Each post is a 5-minute or less summary of what I’ve read, learned, and implemented since the last episode. Links to earlier episodes are at the end.

In today’s episode I talk about —

  • Building and hosting a zero-cost digital garden
  • The need to be able to link all our digital information, no matter its type or location
  • Why it’s better to work now, organise later
  • Adding another Obsidian theme to my very short list of favourites

Are free digital gardens worth it?

I’ve started building a no-cost digital garden online, using Markdown files. At first I was giddy with geeky joy! The soil was prepped; all that remained was to plan the harvest and get those seeds in the ground. Then I broke something, and haven’t been able to get it working since, despite following instructions to reset things. Boo hoo!

Check out Nicola Fisher’s implementation of this very cool, zero cost website tutorial, here.

Not to be defeated, I’m now trialling Markbase, which I heard about from the Obsidian Roundup newsletter via the Obsidian BRAT plugin. Yes, it’s easy, and yes, it works. No, it ain’t polished, but it does the job. Still trying to figure out how to get images to show up.

App-independent productivity

  • The Linking Your Thinking (LYT) Conference has some insanely useful gems! Check out the replays here.
  • Around 25 creators have come together to “advocate ubiquitous support for linking of information resources”. Read it here: Linking Manifesto — Manifesto for Ubiquitous Linking.
    Apps like Hook are a significant step in this direction, but what’s needed now is for software developers to build this functionality into their products as a matter of course. The aim is to be able to copy a link into a plain text document that can point to or open any other file.
  • Productivity is an important concept, but even more important is the health of the individual. Check out Martine EllisWellbeing-Driven Productivity interview series.
  • The Barbell Theory of productivity by Oscar Lagrosen states that all you need to manage your life are a calendar, notes app, and task management app. He explains how to use these three tools to get your executive and intuitive minds working in harmony.
  • The full Zettelkasten method is overkill for most people. A modestly tagged collection of notes about stuff that interests you, written in your own words, is probably enough.

Inspiration

  • Do now, organise later is a useful concept I picked up from Joseph Chancey.

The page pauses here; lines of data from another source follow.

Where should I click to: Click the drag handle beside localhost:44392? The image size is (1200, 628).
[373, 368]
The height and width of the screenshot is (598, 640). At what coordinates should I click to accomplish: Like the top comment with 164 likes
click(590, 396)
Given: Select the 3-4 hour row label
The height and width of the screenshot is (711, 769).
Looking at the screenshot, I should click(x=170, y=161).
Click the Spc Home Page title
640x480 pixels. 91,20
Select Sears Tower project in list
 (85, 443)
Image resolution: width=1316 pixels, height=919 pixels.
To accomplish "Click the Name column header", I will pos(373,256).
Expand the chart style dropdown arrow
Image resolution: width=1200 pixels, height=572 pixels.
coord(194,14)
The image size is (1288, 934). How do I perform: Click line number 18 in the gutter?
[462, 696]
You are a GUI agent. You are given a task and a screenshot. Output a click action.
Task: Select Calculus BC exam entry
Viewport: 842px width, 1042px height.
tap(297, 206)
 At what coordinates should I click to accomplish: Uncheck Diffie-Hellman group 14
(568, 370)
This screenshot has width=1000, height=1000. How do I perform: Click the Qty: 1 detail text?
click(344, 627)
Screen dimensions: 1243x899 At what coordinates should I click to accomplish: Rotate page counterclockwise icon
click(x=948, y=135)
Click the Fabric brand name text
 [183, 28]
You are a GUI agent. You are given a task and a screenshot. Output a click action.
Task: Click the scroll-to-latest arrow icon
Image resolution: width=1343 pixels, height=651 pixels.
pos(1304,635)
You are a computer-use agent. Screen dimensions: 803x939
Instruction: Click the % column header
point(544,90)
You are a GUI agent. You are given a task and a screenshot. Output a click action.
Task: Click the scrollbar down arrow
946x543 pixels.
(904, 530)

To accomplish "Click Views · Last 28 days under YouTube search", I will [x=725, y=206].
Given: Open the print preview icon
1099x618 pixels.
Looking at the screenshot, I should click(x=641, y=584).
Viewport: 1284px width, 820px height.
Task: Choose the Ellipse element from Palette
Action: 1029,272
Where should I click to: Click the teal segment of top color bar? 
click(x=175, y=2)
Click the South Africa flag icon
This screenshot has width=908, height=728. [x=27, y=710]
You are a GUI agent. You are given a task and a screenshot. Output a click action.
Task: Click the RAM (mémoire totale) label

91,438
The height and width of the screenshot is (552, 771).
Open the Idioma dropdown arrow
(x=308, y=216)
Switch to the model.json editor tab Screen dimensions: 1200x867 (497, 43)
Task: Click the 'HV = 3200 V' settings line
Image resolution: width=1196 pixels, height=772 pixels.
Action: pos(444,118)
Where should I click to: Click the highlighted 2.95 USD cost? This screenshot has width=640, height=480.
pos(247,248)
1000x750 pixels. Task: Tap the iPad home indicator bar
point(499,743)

Don’t fall into the trap of creating a rigid structure for your notes before getting to work. “…until you start writing, you really won’t have a firm grasp on what your notes will look like and how they best need to be sorted. Saving the organization until after the work is done allows for a dynamic and more thorough organization process.”
  • To paraphrase Nicole van der Hoeven: “ I don’t want my notes to be a grand exercise in how to hoard information”. The solution: make something! Share something!
  • In Nicole’s session of the recent LYT Conference, she encouraged us to reject the reasons our brains invent to not make stuff, and to just get out there and share what we’re excited about. Not an expert? Work not polished? Set it free anyway! That, my friends, is why — and how — I write what I do.
  • Other things I picked up from Nicole’s presentation:
  • Direction is more important than destination
  • Work with the principle of continuous integration: seek feedback, and feed what you’ve learned back into the system. Build -> Plan -> Monitor -> Deploy -> Test -> Build…

Adventures in Obsidian

  • The Notion-like Tables plugin looks useful. I asked if the developer could support the YYYY-MM-DD date format, and he’s already put it in place!
  • Changed my hotkeys for navigating forward and back from Option + Shift + left/right arrow to Command + Shift + left/right arrow, because I'd forgotten that Option + Shift + arrow keys are used for selecting text, a word at a time.
  • Tasks — Command + M shortcut turns a line of text into a task. Pressing it again toggles the task as complete/incomplete. I knew about the latter, but only found out this week that the same shortcut saves you going back to type - [ ] .
  • Started using the Sanctum theme after falling in love with the aqua small caps links in Nicole van der Hoeven’s workspace. Sanctum has joined Red Graphite and Subtle Gold in my list of favourite themes.
  • I will say that some things don’t work as expected in Sanctum. My shortcuts created in the Customizable Page Header and Title Bar plugin are cut off, for some reason. I have to create additional shortcuts just so the ones I want to see, appear.

Find past episodes of this Digest in my PTPL List.
Other things I’ve written about Obsidian live
here.

Plain Text. Paper, Less.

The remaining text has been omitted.